Havana celebrates 55th anniversary of Cuban revolution

"El marxismo me enseñó cómo era la sociedad. Era como un hombre con los ojos vendados en un bosque, que ni siquiera sabe dónde está el norte o hacia el sur es. Si usted no tiene el tiempo llega a comprender realmente la historia de la lucha de clases, o por lo menos tener una idea clara de que la sociedad está dividida entre los ricos y los pobres, y que algunas personas subyugar y explotar a los demás, estás perdido en un bosque, sin saber nada -

"Marxism taught me what society was. I was like a blindfolded man in a forest, who doesn't even know where north or south is. If you don't eventually come to truly understand the history of the class struggle, or at least have a clear idea that society is divided between the rich and the poor, and that some people subjugate and exploit other people, you're lost in a forest, not knowing anything." - Fidel Castro, quoted in My Life: A Spoken Autobiography, by Ignacio Ramonet (2009).

Guadalajara -
From an MGR post on Oct. 26, 2011:

"On the evening of December 31, 1958 the president of Cuba was a swaggering dictator named Fulgencio Batista. An old friend of Washington and the American mafia alike, Batista knew the end was near. Cuban rebels, long his nemesis, were on the outskirts of Havana, and occasional gunfire could be heard in the distance. U.S. political support was quickly evaporating. Officials of the Dwight Eisenhower administration told Batista that it was time to pack his bags. At a New Year's Eve party, over a champagne toast, he told his cabinet ministers that he was leaving the country in a few hours. At 3:00 a.m. on January 1, 1959, Batista boarded a plane with supporters and flew to the Dominican Republic, under the careful watch of U.S. officials. With him, crammed into the cargo hold, went cash and art work estimated at $300-$700 million USD, all of it property of the Cuban state.

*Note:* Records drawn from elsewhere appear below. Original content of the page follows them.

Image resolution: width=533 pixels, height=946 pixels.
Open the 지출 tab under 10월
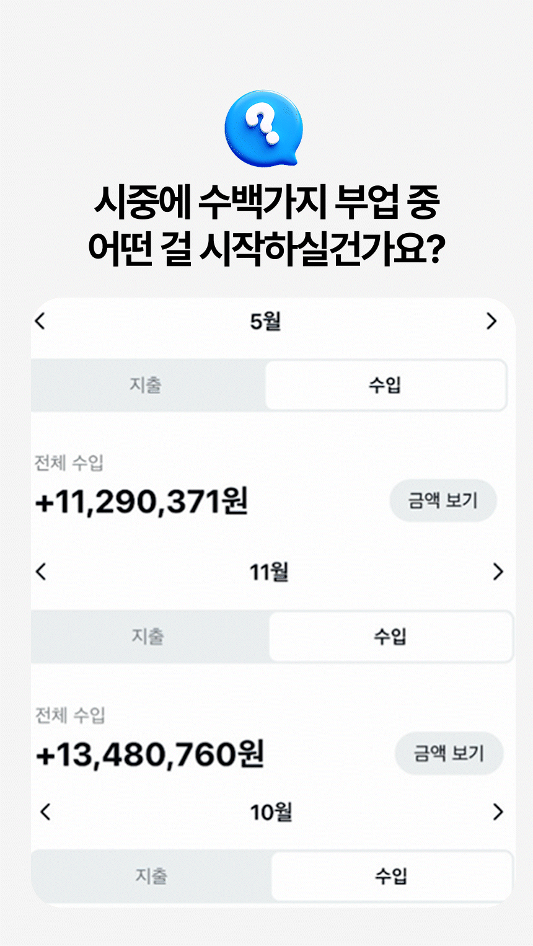click(151, 876)
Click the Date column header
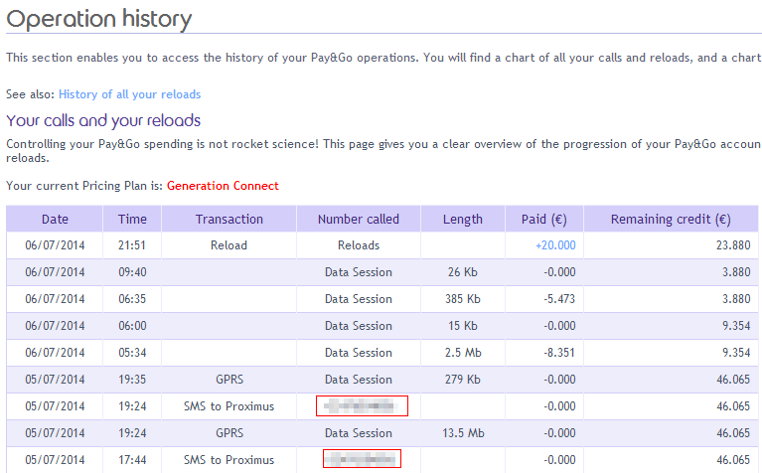The image size is (762, 473). pos(56,219)
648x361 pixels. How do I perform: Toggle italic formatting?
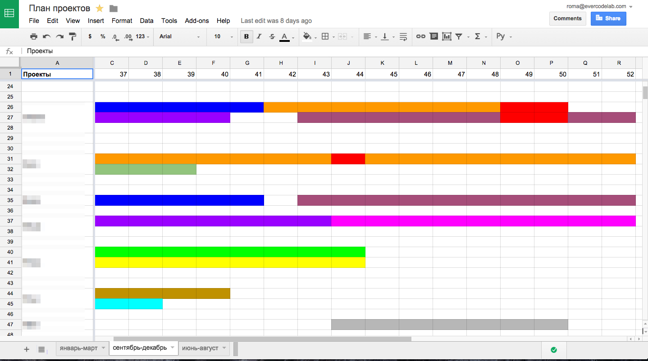[259, 36]

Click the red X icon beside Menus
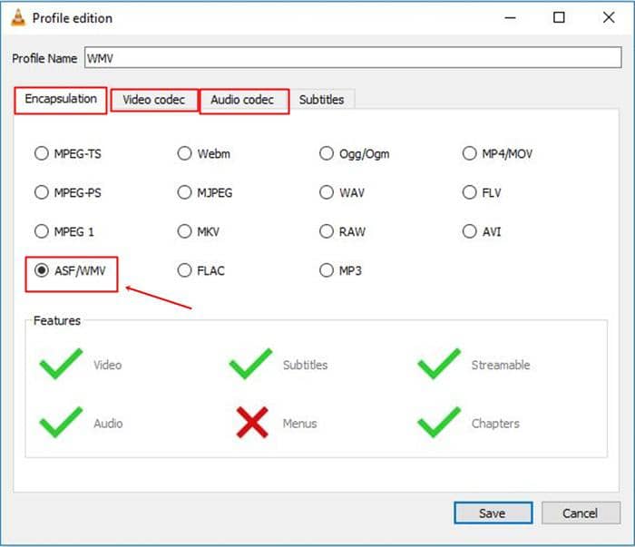tap(250, 423)
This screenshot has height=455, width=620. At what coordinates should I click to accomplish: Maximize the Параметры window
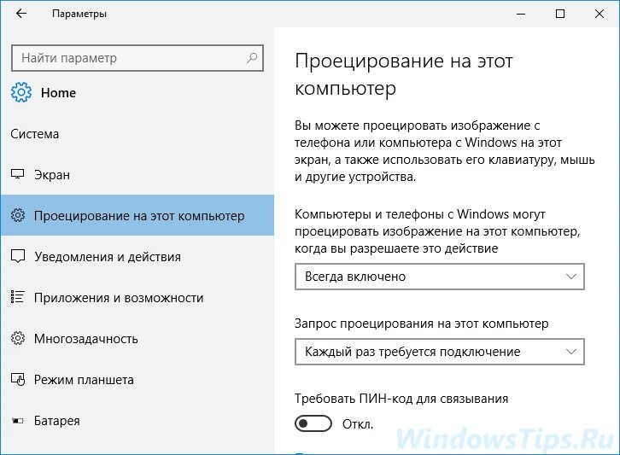pos(560,14)
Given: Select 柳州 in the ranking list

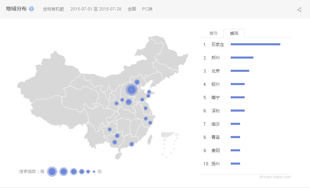Looking at the screenshot, I should pyautogui.click(x=216, y=84).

"A week later one of those young rebels rode into Havana in a jeep, dressed in trademark army greens and with a customary cigar stuck in his mouth. His name was Fidel Alejandro Castro Ruz. Castro has managed to outlive or outlast 10 U.S. presidents: Dwight Eisenhower, John Kennedy, Lyndon Johnson, Richard Nixon, Gerald Ford, Jimmy Carter, Ronald Reagan, George Bush I, Bill Clinton and George Bush II. He may just outlast Barack Obama as well." The U.S. Embargo of Cuba - a paradigm for how not to conduct foreign policy.

In recent days Fidel's brother and successor, president Raúl Castro, has emphasized that the island regime remains open to improving relations with the U.S.. When Raúl greeted Barack Obama and shook his hand at the recent funeral services for deceased South African president Nelson Mandela, his only words - in English - were, "Mr. President, I am Castro." Fidel, 87, praised his brother for that small step in one of his periodic "reflections" in Granma, the official Cuban Communist Party organ. The paper is named after the 60 foot cabin cruiser which carried 82 rebels across rough Gulf seas from Mexico to Cuba in November 1956. On board were Fidel, Raúl and an idealistic young Argentine physician, Ernesto "Che" Guevara, regarded by many as the intellectual genius and primary military strategist of the fledgling guerrilla offensive.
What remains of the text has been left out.